2

Is it possible to index documents offline in native android app using lucene?

We build it for web but looking for something which will work offline in native android apps.

sample data:

[ { "name":"abc", "desc":"ndex documents offline" }, { "name":"jjj", "desc":"index my data" } ]

I have to index my data and search from it

Analyzer code:

//  Directory dir = FSDirectory.open("/libs/g");
//Analyzer analyzer = new StandardAnalyzer();
// IndexWriterConfig iwc = new IndexWriterConfig();
// Analyzer analyzer = new StandardAnalyzer();

Directory directory = new RAMDirectory();
// To store an index on disk, use this instead:
//Directory directory = FSDirectory.open("/tmp/testindex");
IndexWriterConfig config = new IndexWriterConfig(Version.LUCENE_4_10_4,new Analyzer(){

protected TokenStreamComponents createComponents(String fieldName, Reader reader) {
    return null;
    }
});
config.setOpenMode(OpenMode.CREATE_OR_APPEND);
indexWriter = new IndexWriter(directory, config);

//Always overwrite the directory
//iwriter.setOpenMode(OpenMode.CREATE);
//indexWriter = new IndexWriter(dir, iwc);
vikrant
  • 141
  • 1
  • 12

2 Answers2

2

use this as a base http://www.avajava.com/tutorials/lessons/how-do-i-use-lucene-to-index-and-search-text-files.html

and use this to add JSON objects to the index

public void addDocuments(IndexWriter indexWriter, JSONArray jsonObjects) {
    for (JSONObject object : (List<JSONObject>) jsonObjects) {
        Document doc = new Document();
        final FieldType bodyOptions = new FieldType();
        bodyOptions.setIndexed(true);
        bodyOptions.setIndexOptions(FieldInfo.IndexOptions.DOCS_AND_FREQS_AND_POSITIONS_AND_OFFSETS);
        bodyOptions.setStored(true);
        bodyOptions.setStoreTermVectors(true);
        bodyOptions.setTokenized(true);
        for (String field : (Set<String>) object.keySet()) {
            doc.add(new Field(field, (String) object.get(field), bodyOptions));
        }
        try {
            System.out.println(doc);
            indexWriter.addDocument(doc);
        } catch (IOException ex) {
            System.err.println("Error adding documents to the index. " + ex.getMessage());
        }
    }
}

you might need to add the following dependency

<!-- https://mvnrepository.com/artifact/org.apache.lucene/lucene-analyzers-common -->
<dependency>
    <groupId>org.apache.lucene</groupId>
    <artifactId>lucene-analyzers-common</artifactId>
    <version>4.10.4</version>
</dependency>
Japu_D_Cret
  • 632
  • 5
  • 18
  • 1
    i am using lucene 4.10.4 and getting error in StandardAnalyzer() Error:(59, 33) error: cannot find symbol class StandardAnalyzer – vikrant Mar 27 '17 at 14:16
  • 1
    @vikrant can you show us your code so far?
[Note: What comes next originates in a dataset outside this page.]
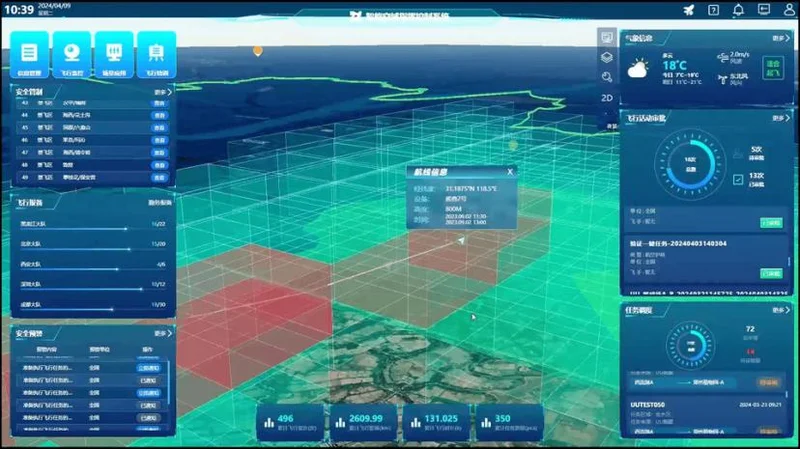Image resolution: width=800 pixels, height=449 pixels.
Task: Toggle the display-screen icon in map toolbar
Action: 606,37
Please add includes ; Also here is the documentation for your version of the StandardAnalyzer https://lucene.apache.org/core/4_10_4/analyzers-common/org/apache/lucene/analysis/standard/StandardAnalyzer.html – Japu_D_Cret Mar 27 '17 at 14:19
  • 2
    @vikrant - Add the analyzers-common jar to your classpath. – femtoRgon Mar 27 '17 at 14:21
  • 1
    @femtoRgon thanks for mentioned that - I forgot it, added the missing dependency accordingly – Japu_D_Cret Mar 27 '17 at 14:22
  • getting error on indexWriter : java.lang.NoSuchMethodError: No virtual method toPath()Ljava/nio/file/Path; in class Ljava/io/File; or its super classes (declaration of 'java.io.File' appears in /system/framework/core-libart.jar) – vikrant Mar 27 '17 at 14:59
  • i think this is android related issue, i am trying to read json file and index it. getting error on "indexWriter = new IndexWriter(directory, indexwriterconfig)" this line. – vikrant Mar 27 '17 at 15:11
  • @vikrant yes it is related - but maybe you can supress the issue causing dependency, for reference http://stackoverflow.com/questions/37415045/gcm-error-googlecloudmessaging-register - maybe try to force that this dependency is a newer version – Japu_D_Cret Mar 27 '17 at 15:40
  • is there any other way to index document offline in android using NLP or Machine Learning? – vikrant Mar 28 '17 at 14:14
  • @vikrant - Lucene 4.10.4 does not use `Path`. Sounds like you have added the wrong version of a jar. Make sure all your Lucene jars are 4.10.4. – femtoRgon Mar 29 '17 at 15:00
  • @femtoRgon it might not, but apparently one of its dependencies and without what it's useless – Japu_D_Cret Mar 29 '17 at 15:01
  • @Japu_D_Cret - Lucene 4.10.4 is made in Java 6. The `Path` class did not exist in Java 6. Also, the error listed says it's coming from `IndexWriter`, a Lucene class, not one of it's dependencies. Sounds like they have the wrong version of the Lucene core jar in the classpath. Might even have two versions of it in the classpath, or something like that. – femtoRgon Mar 29 '17 at 15:05
0

You can use this modification of Lucene 7.3.0 for searching in Android 8.0 or above: https://github.com/texophen/lucene-android

See this answer ( https://stackoverflow.com/a/76719477/22251021 ) for how to use it.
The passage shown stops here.